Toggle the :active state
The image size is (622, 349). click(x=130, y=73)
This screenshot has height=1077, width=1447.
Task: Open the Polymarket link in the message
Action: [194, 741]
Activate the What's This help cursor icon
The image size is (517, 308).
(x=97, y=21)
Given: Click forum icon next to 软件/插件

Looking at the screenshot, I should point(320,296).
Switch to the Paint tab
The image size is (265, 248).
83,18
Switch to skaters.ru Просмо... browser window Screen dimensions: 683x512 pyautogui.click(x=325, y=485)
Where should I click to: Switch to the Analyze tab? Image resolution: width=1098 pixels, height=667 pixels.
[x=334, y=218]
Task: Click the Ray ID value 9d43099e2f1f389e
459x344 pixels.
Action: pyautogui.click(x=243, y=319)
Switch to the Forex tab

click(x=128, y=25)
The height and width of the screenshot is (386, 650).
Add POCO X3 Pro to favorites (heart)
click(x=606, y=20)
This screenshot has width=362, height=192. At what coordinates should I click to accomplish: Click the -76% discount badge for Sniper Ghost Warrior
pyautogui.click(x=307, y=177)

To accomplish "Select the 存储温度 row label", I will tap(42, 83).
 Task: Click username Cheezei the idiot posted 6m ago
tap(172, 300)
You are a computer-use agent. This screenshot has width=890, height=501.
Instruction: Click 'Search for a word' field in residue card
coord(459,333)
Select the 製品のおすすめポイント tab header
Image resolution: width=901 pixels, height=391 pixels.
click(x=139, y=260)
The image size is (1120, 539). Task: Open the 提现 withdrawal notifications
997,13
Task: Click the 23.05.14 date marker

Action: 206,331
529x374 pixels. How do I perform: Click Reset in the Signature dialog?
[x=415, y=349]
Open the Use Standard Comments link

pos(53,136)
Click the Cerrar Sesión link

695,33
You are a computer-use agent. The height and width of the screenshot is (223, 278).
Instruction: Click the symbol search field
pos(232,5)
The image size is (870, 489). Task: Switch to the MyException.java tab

• • • • •

Direction
Return every one of the records above unchanged, line for line.

Full answer
Toggle the :active state
The image size is (622, 349). click(x=130, y=73)
This screenshot has height=1077, width=1447.
Task: Open the Polymarket link in the message
Action: [194, 741]
Activate the What's This help cursor icon
The image size is (517, 308).
(x=97, y=21)
Given: Click forum icon next to 软件/插件

Looking at the screenshot, I should point(320,296).
Switch to the Paint tab
The image size is (265, 248).
83,18
Switch to skaters.ru Просмо... browser window Screen dimensions: 683x512 pyautogui.click(x=325, y=485)
Where should I click to: Switch to the Analyze tab? Image resolution: width=1098 pixels, height=667 pixels.
[x=334, y=218]
Task: Click the Ray ID value 9d43099e2f1f389e
459x344 pixels.
Action: pyautogui.click(x=243, y=319)
Switch to the Forex tab

click(x=128, y=25)
The height and width of the screenshot is (386, 650).
Add POCO X3 Pro to favorites (heart)
click(x=606, y=20)
This screenshot has width=362, height=192. At what coordinates should I click to accomplish: Click the -76% discount badge for Sniper Ghost Warrior
pyautogui.click(x=307, y=177)

To accomplish "Select the 存储温度 row label", I will tap(42, 83).
 Task: Click username Cheezei the idiot posted 6m ago
tap(172, 300)
You are a computer-use agent. This screenshot has width=890, height=501.
Instruction: Click 'Search for a word' field in residue card
coord(459,333)
Select the 製品のおすすめポイント tab header
Image resolution: width=901 pixels, height=391 pixels.
click(x=139, y=260)
The image size is (1120, 539). Task: Open the 提现 withdrawal notifications
997,13
Task: Click the 23.05.14 date marker

Action: 206,331
529x374 pixels. How do I perform: Click Reset in the Signature dialog?
[x=415, y=349]
Open the Use Standard Comments link

pos(53,136)
Click the Cerrar Sesión link

695,33
You are a computer-use agent. The height and width of the screenshot is (223, 278).
Instruction: Click the symbol search field
pos(232,5)
The image size is (870, 489). Task: Switch to the MyException.java tab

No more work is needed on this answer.